▶ _Task directions_
The entries should be restated word for word.

▶ _Dataset excerpts_
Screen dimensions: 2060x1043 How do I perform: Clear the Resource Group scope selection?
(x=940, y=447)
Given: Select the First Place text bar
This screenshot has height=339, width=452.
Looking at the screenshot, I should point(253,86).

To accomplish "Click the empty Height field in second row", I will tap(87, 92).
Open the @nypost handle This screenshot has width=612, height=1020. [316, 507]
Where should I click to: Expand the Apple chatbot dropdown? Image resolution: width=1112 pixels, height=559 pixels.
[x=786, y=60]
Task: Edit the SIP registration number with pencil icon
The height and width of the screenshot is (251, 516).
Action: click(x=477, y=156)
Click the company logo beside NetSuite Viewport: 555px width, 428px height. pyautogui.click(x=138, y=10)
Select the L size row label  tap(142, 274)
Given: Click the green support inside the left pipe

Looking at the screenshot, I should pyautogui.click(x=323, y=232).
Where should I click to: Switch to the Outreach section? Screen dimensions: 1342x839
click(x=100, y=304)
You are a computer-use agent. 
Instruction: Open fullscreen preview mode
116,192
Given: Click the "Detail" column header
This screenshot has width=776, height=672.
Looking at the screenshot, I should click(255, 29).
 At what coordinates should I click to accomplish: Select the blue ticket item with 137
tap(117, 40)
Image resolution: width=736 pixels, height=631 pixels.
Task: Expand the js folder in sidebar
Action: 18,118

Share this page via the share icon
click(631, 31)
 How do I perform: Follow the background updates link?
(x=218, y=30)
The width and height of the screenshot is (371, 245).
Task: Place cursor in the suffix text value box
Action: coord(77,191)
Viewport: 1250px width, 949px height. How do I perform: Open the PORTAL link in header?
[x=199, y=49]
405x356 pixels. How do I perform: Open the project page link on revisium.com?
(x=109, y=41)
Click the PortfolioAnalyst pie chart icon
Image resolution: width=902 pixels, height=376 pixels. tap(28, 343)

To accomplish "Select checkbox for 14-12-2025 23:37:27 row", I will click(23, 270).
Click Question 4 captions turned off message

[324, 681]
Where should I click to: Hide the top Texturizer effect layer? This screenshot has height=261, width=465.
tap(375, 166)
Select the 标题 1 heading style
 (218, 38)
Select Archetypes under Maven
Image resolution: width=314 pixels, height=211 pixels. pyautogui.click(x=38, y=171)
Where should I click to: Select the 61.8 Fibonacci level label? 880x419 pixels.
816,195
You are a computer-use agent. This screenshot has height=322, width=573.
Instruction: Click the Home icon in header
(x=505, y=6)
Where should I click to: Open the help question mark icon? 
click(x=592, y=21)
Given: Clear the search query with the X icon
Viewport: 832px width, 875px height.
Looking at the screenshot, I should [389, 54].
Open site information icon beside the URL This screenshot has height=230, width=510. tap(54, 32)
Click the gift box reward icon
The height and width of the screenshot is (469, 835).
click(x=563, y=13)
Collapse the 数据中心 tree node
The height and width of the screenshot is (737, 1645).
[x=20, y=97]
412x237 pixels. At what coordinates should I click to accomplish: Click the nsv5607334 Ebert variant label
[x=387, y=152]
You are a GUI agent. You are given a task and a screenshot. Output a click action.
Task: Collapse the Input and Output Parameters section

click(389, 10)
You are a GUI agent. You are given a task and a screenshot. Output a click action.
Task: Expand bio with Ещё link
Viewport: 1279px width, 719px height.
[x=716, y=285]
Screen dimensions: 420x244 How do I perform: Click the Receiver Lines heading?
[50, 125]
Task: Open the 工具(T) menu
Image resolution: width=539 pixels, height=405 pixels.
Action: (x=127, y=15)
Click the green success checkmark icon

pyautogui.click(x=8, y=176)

▶ _Answer for this exercise_
Screen dimensions: 2060x1043 How do I perform: Clear the Resource Group scope selection?
(x=940, y=447)
Given: Select the First Place text bar
This screenshot has height=339, width=452.
Looking at the screenshot, I should point(253,86).

To accomplish "Click the empty Height field in second row", I will tap(87, 92).
Open the @nypost handle This screenshot has width=612, height=1020. [316, 507]
Where should I click to: Expand the Apple chatbot dropdown? Image resolution: width=1112 pixels, height=559 pixels.
[x=786, y=60]
Task: Edit the SIP registration number with pencil icon
The height and width of the screenshot is (251, 516).
Action: click(x=477, y=156)
Click the company logo beside NetSuite Viewport: 555px width, 428px height. pyautogui.click(x=138, y=10)
Select the L size row label  tap(142, 274)
Given: Click the green support inside the left pipe

Looking at the screenshot, I should pyautogui.click(x=323, y=232).
Where should I click to: Switch to the Outreach section? Screen dimensions: 1342x839
click(x=100, y=304)
You are a computer-use agent. 
Instruction: Open fullscreen preview mode
116,192
Given: Click the "Detail" column header
This screenshot has width=776, height=672.
Looking at the screenshot, I should click(255, 29).
 At what coordinates should I click to accomplish: Select the blue ticket item with 137
tap(117, 40)
Image resolution: width=736 pixels, height=631 pixels.
Task: Expand the js folder in sidebar
Action: 18,118

Share this page via the share icon
click(631, 31)
 How do I perform: Follow the background updates link?
(x=218, y=30)
The width and height of the screenshot is (371, 245).
Task: Place cursor in the suffix text value box
Action: coord(77,191)
Viewport: 1250px width, 949px height. How do I perform: Open the PORTAL link in header?
[x=199, y=49]
405x356 pixels. How do I perform: Open the project page link on revisium.com?
(x=109, y=41)
Click the PortfolioAnalyst pie chart icon
Image resolution: width=902 pixels, height=376 pixels. tap(28, 343)

To accomplish "Select checkbox for 14-12-2025 23:37:27 row", I will click(23, 270).
Click Question 4 captions turned off message

[324, 681]
Where should I click to: Hide the top Texturizer effect layer? This screenshot has height=261, width=465.
tap(375, 166)
Select the 标题 1 heading style
 (218, 38)
Select Archetypes under Maven
Image resolution: width=314 pixels, height=211 pixels. pyautogui.click(x=38, y=171)
Where should I click to: Select the 61.8 Fibonacci level label? 880x419 pixels.
816,195
You are a computer-use agent. This screenshot has height=322, width=573.
Instruction: Click the Home icon in header
(x=505, y=6)
Where should I click to: Open the help question mark icon? 
click(x=592, y=21)
Given: Clear the search query with the X icon
Viewport: 832px width, 875px height.
Looking at the screenshot, I should [389, 54].
Open site information icon beside the URL This screenshot has height=230, width=510. tap(54, 32)
Click the gift box reward icon
The height and width of the screenshot is (469, 835).
click(x=563, y=13)
Collapse the 数据中心 tree node
The height and width of the screenshot is (737, 1645).
[x=20, y=97]
412x237 pixels. At what coordinates should I click to accomplish: Click the nsv5607334 Ebert variant label
[x=387, y=152]
You are a GUI agent. You are given a task and a screenshot. Output a click action.
Task: Collapse the Input and Output Parameters section

click(389, 10)
You are a GUI agent. You are given a task and a screenshot. Output a click action.
Task: Expand bio with Ещё link
Viewport: 1279px width, 719px height.
[x=716, y=285]
Screen dimensions: 420x244 How do I perform: Click the Receiver Lines heading?
[50, 125]
Task: Open the 工具(T) menu
Image resolution: width=539 pixels, height=405 pixels.
Action: (x=127, y=15)
Click the green success checkmark icon

pyautogui.click(x=8, y=176)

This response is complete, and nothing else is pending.